Mengejar Mimpi Juara Dunia, Melupakan “Emas” Usia Dini: Kritik Tajam Pakar Olahraga Syahrial Bakhtiar

Di tengah euforia perburuan prestasi gemilang di panggung olahraga dunia, sebuah peringatan keras datang dari salah satu pakar terkemuka. Prof. Dr. Syahrial Bakhtiar, seorang ahli dalam Identifikasi Bakat Olahraga, melayangkan kritik pedas terhadap arah pembinaan atlet di Indonesia yang dinilainya pincang dan mengabaikan fondasi paling mendasar: pembinaan usia dini.

Menurut Prof. Syahrial, saat ini semua elemen terkesan terburu-buru mengejar target prestasi dunia, namun di saat yang sama melupakan pembibitan atlet di usia paling krusial. Anak-anak dan remaja yang sejatinya merupakan aset masa depan olahraga bangsa, kata beliau, tidak mendapatkan bimbingan yang sesuai dengan standar dan kebutuhan perkembangan mereka.

"Mereka tak pernah dibimbing sesuai standar dan kebutuhannya," ucap Prof. Dr. Syahrial dengan nada prihatin. Standar yang dimaksud bukan sekadar latihan fisik, melainkan pendekatan holistik yang mencakup identifikasi bakat yang tepat, program latihan yang ilmiah dan terukur sesuai fase tumbuh kembang, serta pendampingan psikologis yang memadai. Hal-hal fundamental ini, menurutnya, seringkali terlewatkan dalam hiruk pikuk pembinaan yang berorientasi pada hasil instan.

Ironisnya, di tengah kondisi pembinaan yang belum ideal di tingkat akar rumput, negara justru menaruh ekspektasi tinggi terhadap lahirnya juara-juara dunia. "Negara tak pernah benar-benar hadir dalam pembinaan, tetapi menginginkan prestasi," kritik Guru Besar Bidang Ilmu Keolahragaan ini, menggambarkan jurang pemisah antara harapan dan realitas di lapangan.

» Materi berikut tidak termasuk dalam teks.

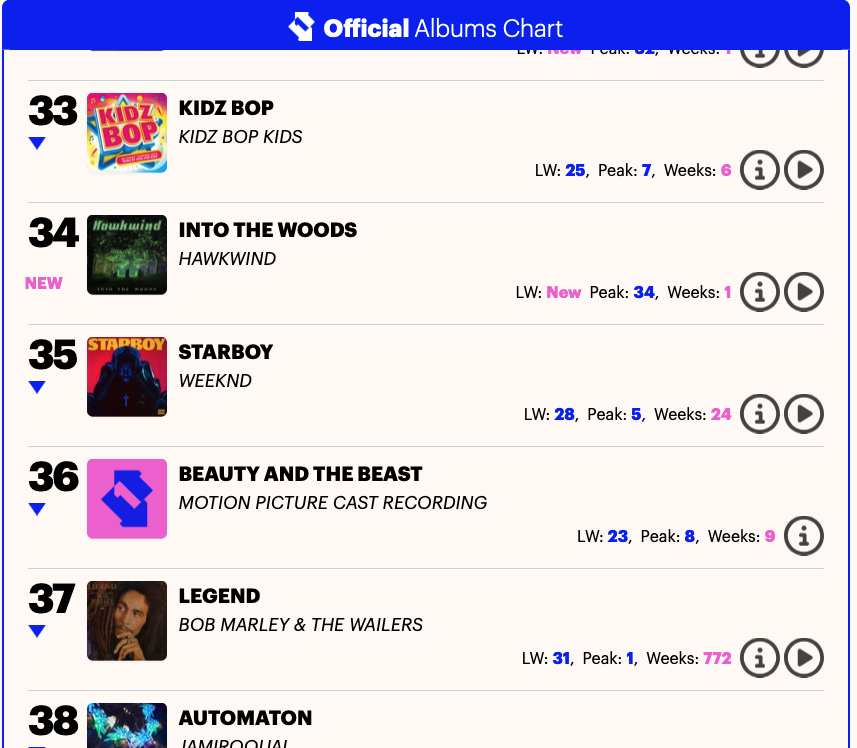Viewport: 857px width, 748px height.
Task: Open the INTO THE WOODS title link
Action: click(x=267, y=230)
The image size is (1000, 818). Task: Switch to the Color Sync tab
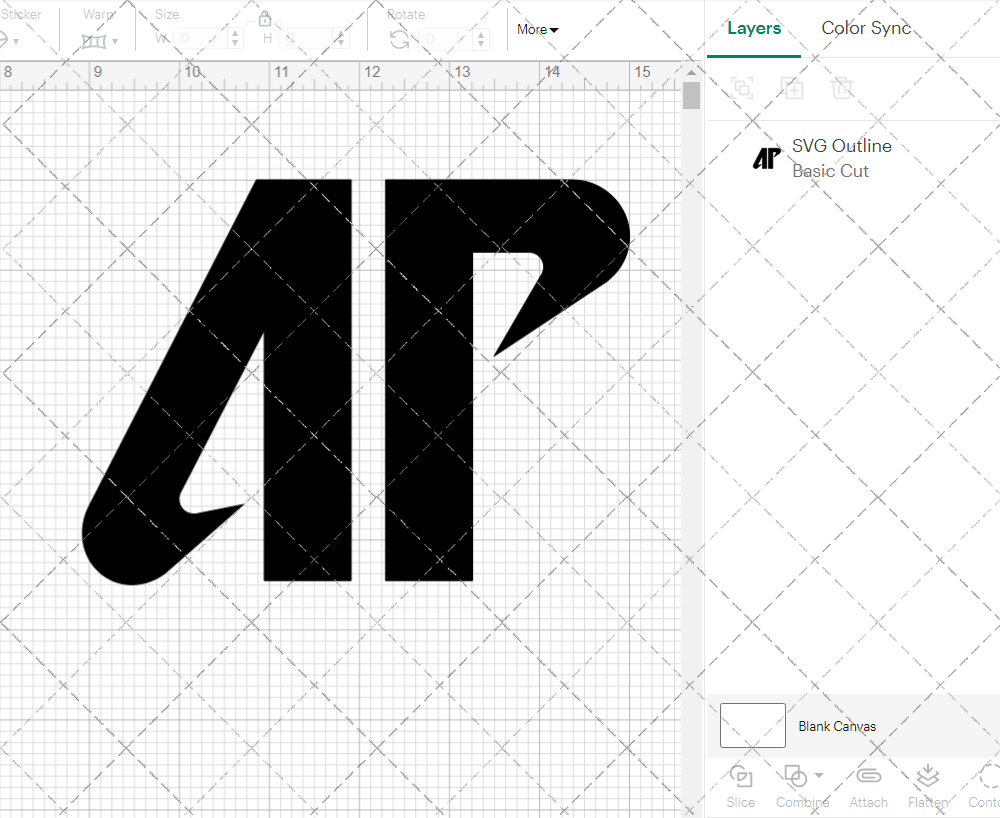[x=866, y=28]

Kritik ini secara langsung menukik pada peran institusi pendidikan, khususnya sekolah dan Kementerian Pendidikan, dalam ekosistem olahraga nasional. Ivent-ivent olahraga memang rutin digelar di lingkungan sekolah, mulai dari tingkat lokal hingga nasional sekelas Olimpiade Olahraga Siswa Nasional (O2SN). Namun, muncul pertanyaan krusial: apakah sekolah benar-benar memberikan pelatihan olahraga tertentu secara mendalam kepada murid-murid yang berlaga di ajang tersebut?

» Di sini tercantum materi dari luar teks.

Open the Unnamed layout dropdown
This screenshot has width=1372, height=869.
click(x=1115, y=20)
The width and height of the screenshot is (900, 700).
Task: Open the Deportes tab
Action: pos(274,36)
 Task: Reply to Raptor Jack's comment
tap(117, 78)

Prof. Syahrial ragu bahwa sekolah reguler memiliki kapasitas dan sistem yang memadai untuk menyediakan pelatihan spesifik berorientasi prestasi tinggi. Pendidikan jasmani di sekolah umum lebih difokuskan pada aspek kesehatan, kebugaran, dan pengenalan berbagai cabang olahraga secara umum, bukan pada penempaan atlet untuk kompetisi tingkat lanjut. Pelatihan prestasi yang sesungguhnya, idealnya didapatkan di klub-klub olahraga yang memiliki program dan pelatih terspesialisasi, atau di sekolah-sekolah khusus olahraga (SKO) yang jumlahnya masih terbatas.

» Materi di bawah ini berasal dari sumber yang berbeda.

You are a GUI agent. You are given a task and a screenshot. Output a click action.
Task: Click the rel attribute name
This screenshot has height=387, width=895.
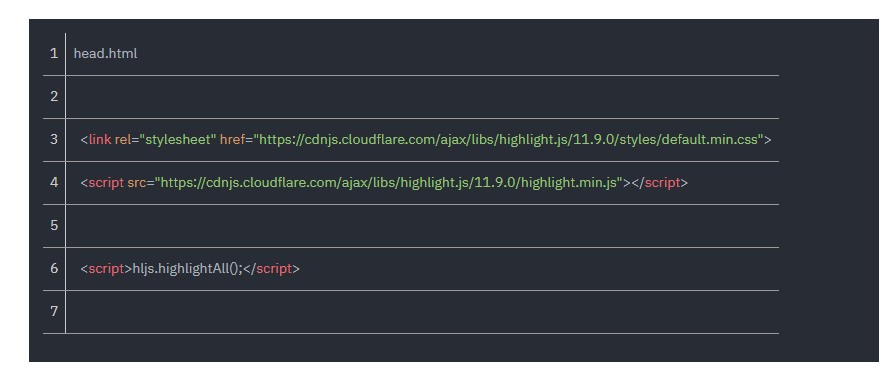pyautogui.click(x=123, y=139)
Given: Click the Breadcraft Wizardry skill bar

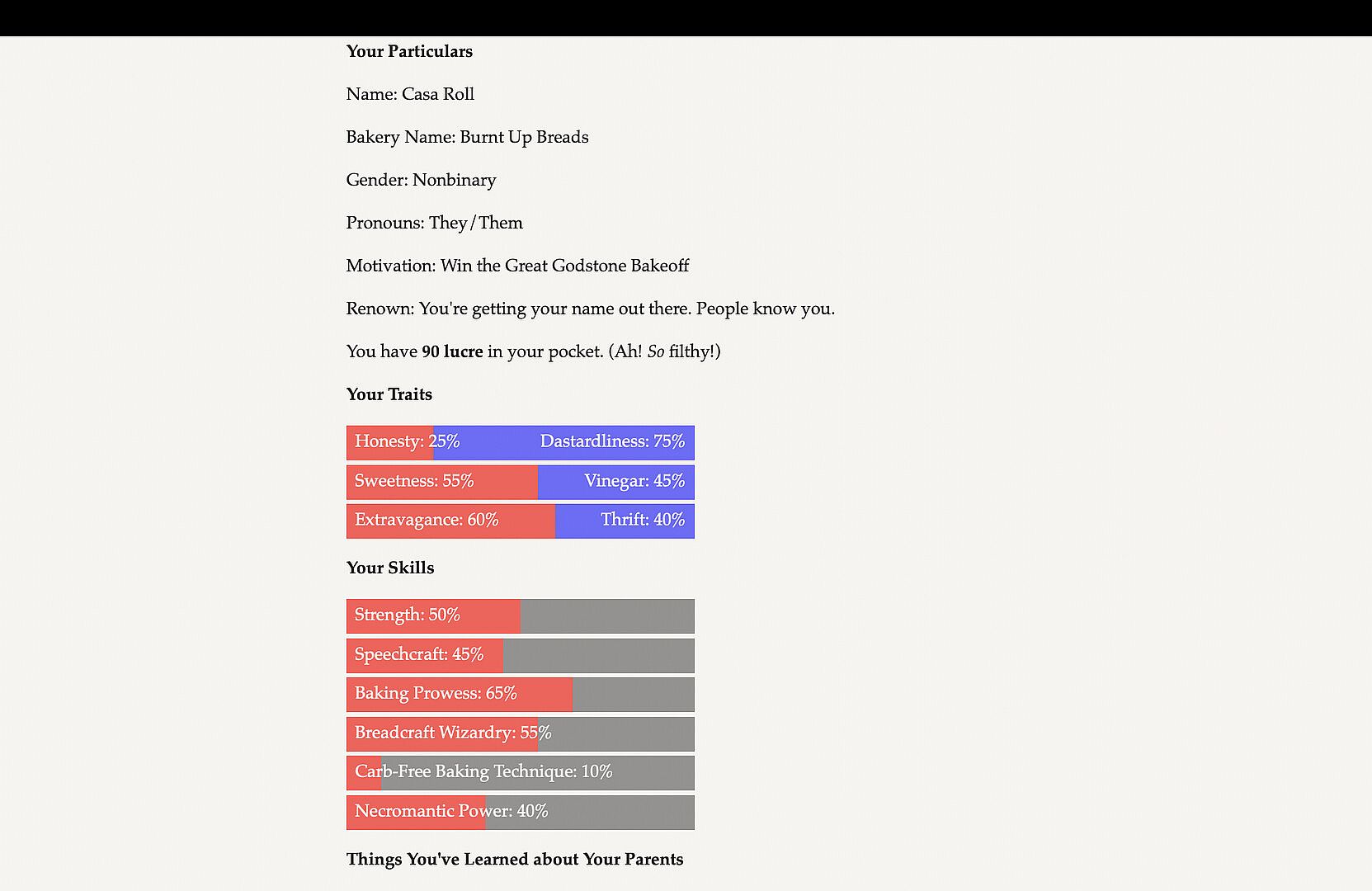Looking at the screenshot, I should tap(520, 733).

Situasi di sekolah reguler bahkan diperparah dengan tantangan yang harus dihadapi para siswa yang sejatinya adalah atlet. Mereka yang berjuang mengharumkan nama sekolah atau daerah di berbagai kejuaraan, justru seringkali terhambat urusan akademik di sekolahnya. Bentrokan jadwal latihan dan pertandingan dengan jam pelajaran, kesulitan mengejar materi yang tertinggal, hingga kurangnya pemahaman atau dukungan dari pihak sekolah terhadap status ganda mereka sebagai pelajar dan atlet, menjadi problematika klasik yang tak kunjung usai.

"Malahan banyak pelajar yang atlet terkendala di sekolahnya," sesal Prof. Syahrial. Beban ganda ini bisa mengganggu konsentrasi, baik dalam belajar maupun berlatih, dan pada akhirnya dapat menghambat potensi maksimal mereka, baik di jalur pendidikan maupun di jalur olahraga.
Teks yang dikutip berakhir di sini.